---------- LISTED ENTRIES ----------

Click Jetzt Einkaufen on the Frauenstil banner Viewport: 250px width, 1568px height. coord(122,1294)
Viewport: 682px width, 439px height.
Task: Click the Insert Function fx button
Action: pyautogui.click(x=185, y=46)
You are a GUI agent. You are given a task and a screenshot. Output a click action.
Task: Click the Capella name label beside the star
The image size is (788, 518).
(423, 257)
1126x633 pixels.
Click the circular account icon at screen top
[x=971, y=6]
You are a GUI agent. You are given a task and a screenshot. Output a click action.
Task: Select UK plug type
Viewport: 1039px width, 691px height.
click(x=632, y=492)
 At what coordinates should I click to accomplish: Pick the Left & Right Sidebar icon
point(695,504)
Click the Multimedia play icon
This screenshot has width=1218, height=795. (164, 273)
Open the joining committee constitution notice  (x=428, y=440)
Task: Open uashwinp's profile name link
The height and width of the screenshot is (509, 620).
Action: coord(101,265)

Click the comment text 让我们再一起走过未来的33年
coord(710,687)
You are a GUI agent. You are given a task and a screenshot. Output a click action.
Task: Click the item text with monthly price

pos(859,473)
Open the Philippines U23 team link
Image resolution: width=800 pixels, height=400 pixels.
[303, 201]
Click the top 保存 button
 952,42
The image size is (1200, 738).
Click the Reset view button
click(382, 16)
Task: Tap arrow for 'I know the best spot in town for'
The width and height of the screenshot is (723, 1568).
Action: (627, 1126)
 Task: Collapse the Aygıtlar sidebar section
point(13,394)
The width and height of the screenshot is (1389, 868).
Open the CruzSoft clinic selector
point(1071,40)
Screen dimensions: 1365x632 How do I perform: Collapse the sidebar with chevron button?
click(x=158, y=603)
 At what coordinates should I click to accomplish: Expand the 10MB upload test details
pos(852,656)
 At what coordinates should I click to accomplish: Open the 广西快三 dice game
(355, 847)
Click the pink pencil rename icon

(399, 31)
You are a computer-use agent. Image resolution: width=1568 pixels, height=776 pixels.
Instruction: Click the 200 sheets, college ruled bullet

----------

Print the records above exactly. Omit nothing.

• _TASK RESULT_
Click Jetzt Einkaufen on the Frauenstil banner Viewport: 250px width, 1568px height. coord(122,1294)
Viewport: 682px width, 439px height.
Task: Click the Insert Function fx button
Action: pyautogui.click(x=185, y=46)
You are a GUI agent. You are given a task and a screenshot. Output a click action.
Task: Click the Capella name label beside the star
The image size is (788, 518).
(423, 257)
1126x633 pixels.
Click the circular account icon at screen top
[x=971, y=6]
You are a GUI agent. You are given a task and a screenshot. Output a click action.
Task: Select UK plug type
Viewport: 1039px width, 691px height.
click(x=632, y=492)
 At what coordinates should I click to accomplish: Pick the Left & Right Sidebar icon
point(695,504)
Click the Multimedia play icon
This screenshot has width=1218, height=795. (164, 273)
Open the joining committee constitution notice  (x=428, y=440)
Task: Open uashwinp's profile name link
The height and width of the screenshot is (509, 620).
Action: coord(101,265)

Click the comment text 让我们再一起走过未来的33年
coord(710,687)
You are a GUI agent. You are given a task and a screenshot. Output a click action.
Task: Click the item text with monthly price

pos(859,473)
Open the Philippines U23 team link
Image resolution: width=800 pixels, height=400 pixels.
[303, 201]
Click the top 保存 button
 952,42
The image size is (1200, 738).
Click the Reset view button
click(382, 16)
Task: Tap arrow for 'I know the best spot in town for'
The width and height of the screenshot is (723, 1568).
Action: (627, 1126)
 Task: Collapse the Aygıtlar sidebar section
point(13,394)
The width and height of the screenshot is (1389, 868).
Open the CruzSoft clinic selector
point(1071,40)
Screen dimensions: 1365x632 How do I perform: Collapse the sidebar with chevron button?
click(x=158, y=603)
 At what coordinates should I click to accomplish: Expand the 10MB upload test details
pos(852,656)
 At what coordinates should I click to accomplish: Open the 广西快三 dice game
(355, 847)
Click the pink pencil rename icon

(399, 31)
You are a computer-use agent. Image resolution: width=1568 pixels, height=776 pixels.
Instruction: Click the 200 sheets, college ruled bullet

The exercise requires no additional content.